#### Instructions for the task:
Please repeat everything from "The 1989 revolutions" down to "to global chaos." in the passage on the 1989 revolutions below, word for word.

::: Excerpt to read :::

The 1989 revolutions in Central and Eastern Europe signaled the demise of the communist bloc. They represent the triumph of civic dignity and political morality over ideological monism, bureaucratic cynicism, and police-state dictatorship. Their significance cannot be overestimated. The ousting of communist rule across the region that began that year irrevocably altered the geopolitical landscape. But it also gave rise to a potentially dangerous situation, as the absence of norms and predictable rational behavior in the postcommunist states conceivably could have led to global chaos.

This is not to wax nostalgic for the Cold War–era world order, but simply to point out that the end of Leninism and the fall of the Iron Curtain created a radically novel situation. It in no way diminishes the triumph of 1989 to acknowledge that ethnic rivalries, rampant political and economic corruption, and the rise of illiberal political parties and movements as well as collectivist and nativist trends have afflicted much of the postcommunist world since then. Understanding the repercussions of "the upheaval in the East," however, will help us better to grasp the meaning of ongoing debates about liberalism, socialism, nationalism, civil society, and the very notion of human freedom in the aftermath of a most atrocious century.1

After 1989, Central and Eastern Europe had to make the transition from Leninist pseudomodernization to genuine modernity. This was no simple task, for at the root of most postcommunist problems lay the misdevelopment of society under Leninism. As Tony Judt noted, "seventy [End Page 128] years of energetic claims to the contrary notwithstanding . . . there was indeed no Communist society as such: only a wilting state and its anxious citizens."2 At the beginning of the 1990s, I argued that the leading cause of communism's collapse was the resurrection and development of civil society.3 Absent an active civil society, the revolutions of 1989 would have been replaced, at best, by a so-called enlightened despotism. With the end of state socialism came the crucial task of restoring the social glue that had been dissolved by the endemic corruption and moral disarray that plagued these societies.

::: Provided data :::

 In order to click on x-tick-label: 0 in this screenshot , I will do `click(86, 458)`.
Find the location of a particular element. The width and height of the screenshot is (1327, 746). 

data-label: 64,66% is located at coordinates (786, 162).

:::

#### Worked solution:
The 1989 revolutions in Central and Eastern Europe signaled the demise of the communist bloc. They represent the triumph of civic dignity and political morality over ideological monism, bureaucratic cynicism, and police-state dictatorship. Their significance cannot be overestimated. The ousting of communist rule across the region that began that year irrevocably altered the geopolitical landscape. But it also gave rise to a potentially dangerous situation, as the absence of norms and predictable rational behavior in the postcommunist states conceivably could have led to global chaos.